[Records from a collection]
= = =
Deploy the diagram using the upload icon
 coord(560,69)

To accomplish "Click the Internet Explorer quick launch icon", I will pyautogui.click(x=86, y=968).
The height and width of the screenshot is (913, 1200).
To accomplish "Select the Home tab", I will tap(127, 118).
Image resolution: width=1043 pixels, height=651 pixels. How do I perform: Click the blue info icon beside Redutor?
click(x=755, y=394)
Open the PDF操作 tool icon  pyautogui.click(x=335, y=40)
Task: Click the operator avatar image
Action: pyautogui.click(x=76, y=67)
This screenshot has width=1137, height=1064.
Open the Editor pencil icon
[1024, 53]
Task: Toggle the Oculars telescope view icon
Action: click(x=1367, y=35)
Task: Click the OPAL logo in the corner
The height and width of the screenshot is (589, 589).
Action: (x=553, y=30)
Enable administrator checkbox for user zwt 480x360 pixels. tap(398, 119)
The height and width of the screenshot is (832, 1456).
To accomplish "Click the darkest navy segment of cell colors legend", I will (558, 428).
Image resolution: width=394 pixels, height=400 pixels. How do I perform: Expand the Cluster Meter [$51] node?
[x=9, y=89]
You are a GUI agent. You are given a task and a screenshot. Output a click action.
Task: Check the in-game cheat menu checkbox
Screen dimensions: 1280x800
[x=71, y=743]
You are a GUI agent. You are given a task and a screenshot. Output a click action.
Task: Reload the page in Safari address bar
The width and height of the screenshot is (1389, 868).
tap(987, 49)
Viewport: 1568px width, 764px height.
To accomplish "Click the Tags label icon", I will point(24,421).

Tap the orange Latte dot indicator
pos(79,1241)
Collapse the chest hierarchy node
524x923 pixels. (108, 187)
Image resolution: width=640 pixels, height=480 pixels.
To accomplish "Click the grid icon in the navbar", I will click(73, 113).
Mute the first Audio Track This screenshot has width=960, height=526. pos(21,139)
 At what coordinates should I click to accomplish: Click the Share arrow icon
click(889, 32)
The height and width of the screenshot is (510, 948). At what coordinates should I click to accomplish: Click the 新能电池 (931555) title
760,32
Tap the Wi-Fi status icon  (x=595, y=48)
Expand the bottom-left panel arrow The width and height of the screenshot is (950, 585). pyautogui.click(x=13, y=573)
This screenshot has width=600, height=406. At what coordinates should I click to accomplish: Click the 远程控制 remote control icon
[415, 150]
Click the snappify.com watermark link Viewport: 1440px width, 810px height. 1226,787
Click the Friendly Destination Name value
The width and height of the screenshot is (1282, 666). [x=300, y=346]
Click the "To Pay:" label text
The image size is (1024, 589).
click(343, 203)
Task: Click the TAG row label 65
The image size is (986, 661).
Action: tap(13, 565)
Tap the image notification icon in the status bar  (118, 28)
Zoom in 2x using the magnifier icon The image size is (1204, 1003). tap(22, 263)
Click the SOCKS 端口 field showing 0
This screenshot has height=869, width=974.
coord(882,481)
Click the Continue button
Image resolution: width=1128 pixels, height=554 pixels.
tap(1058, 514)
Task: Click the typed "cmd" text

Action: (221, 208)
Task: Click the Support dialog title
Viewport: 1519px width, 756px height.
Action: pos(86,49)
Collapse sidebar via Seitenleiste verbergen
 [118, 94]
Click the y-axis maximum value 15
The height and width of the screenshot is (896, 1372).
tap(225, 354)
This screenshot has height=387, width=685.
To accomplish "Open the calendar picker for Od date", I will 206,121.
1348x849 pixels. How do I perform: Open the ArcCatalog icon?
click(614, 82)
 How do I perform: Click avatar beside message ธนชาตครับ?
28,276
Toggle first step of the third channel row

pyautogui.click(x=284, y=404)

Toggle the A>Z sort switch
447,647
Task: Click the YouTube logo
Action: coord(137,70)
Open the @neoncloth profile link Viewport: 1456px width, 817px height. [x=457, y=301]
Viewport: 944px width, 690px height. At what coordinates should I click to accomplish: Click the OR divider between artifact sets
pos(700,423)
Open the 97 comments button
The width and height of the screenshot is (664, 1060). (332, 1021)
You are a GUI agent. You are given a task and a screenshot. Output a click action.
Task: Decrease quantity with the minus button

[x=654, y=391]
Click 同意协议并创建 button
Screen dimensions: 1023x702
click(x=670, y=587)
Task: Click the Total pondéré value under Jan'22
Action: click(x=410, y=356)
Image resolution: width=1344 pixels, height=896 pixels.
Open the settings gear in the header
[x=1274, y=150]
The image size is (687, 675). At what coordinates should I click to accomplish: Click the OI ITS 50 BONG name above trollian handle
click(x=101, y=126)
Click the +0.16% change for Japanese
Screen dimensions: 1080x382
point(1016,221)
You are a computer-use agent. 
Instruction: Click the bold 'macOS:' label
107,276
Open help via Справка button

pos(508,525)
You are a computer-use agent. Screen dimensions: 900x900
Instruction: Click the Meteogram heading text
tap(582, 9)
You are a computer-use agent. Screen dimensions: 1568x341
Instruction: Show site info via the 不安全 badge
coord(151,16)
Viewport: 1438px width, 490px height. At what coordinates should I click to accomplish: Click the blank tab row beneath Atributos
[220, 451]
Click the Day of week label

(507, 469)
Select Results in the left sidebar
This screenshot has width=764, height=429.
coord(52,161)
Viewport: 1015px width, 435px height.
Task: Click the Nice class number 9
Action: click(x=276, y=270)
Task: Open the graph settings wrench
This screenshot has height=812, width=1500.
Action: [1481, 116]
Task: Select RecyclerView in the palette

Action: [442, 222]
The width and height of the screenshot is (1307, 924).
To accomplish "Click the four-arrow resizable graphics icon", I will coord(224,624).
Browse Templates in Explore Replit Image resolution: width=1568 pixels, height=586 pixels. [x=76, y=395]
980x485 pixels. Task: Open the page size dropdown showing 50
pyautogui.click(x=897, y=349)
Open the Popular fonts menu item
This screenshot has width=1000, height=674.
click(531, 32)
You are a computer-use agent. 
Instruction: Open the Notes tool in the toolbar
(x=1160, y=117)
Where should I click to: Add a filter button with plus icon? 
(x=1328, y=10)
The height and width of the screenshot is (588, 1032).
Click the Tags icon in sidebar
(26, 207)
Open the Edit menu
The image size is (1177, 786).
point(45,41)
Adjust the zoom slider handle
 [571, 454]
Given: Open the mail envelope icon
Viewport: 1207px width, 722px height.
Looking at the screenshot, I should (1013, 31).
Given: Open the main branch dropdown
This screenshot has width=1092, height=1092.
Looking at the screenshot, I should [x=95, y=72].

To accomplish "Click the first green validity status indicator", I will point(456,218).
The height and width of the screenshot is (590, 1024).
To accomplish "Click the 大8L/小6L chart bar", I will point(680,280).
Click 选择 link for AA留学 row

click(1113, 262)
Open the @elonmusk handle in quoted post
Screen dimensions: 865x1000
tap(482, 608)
= = =
### Instructions for the task
Looking at the data above, return every line from the one with "Tap the Wi-Fi" down to the one with "Click the SOCKS 端口 field showing 0", exactly and inclusively.

### Solution to the exercise
Tap the Wi-Fi status icon  (x=595, y=48)
Expand the bottom-left panel arrow The width and height of the screenshot is (950, 585). pyautogui.click(x=13, y=573)
This screenshot has width=600, height=406. At what coordinates should I click to accomplish: Click the 远程控制 remote control icon
[415, 150]
Click the snappify.com watermark link Viewport: 1440px width, 810px height. 1226,787
Click the Friendly Destination Name value
The width and height of the screenshot is (1282, 666). [x=300, y=346]
Click the "To Pay:" label text
The image size is (1024, 589).
click(343, 203)
Task: Click the TAG row label 65
The image size is (986, 661).
Action: tap(13, 565)
Tap the image notification icon in the status bar  (118, 28)
Zoom in 2x using the magnifier icon The image size is (1204, 1003). tap(22, 263)
Click the SOCKS 端口 field showing 0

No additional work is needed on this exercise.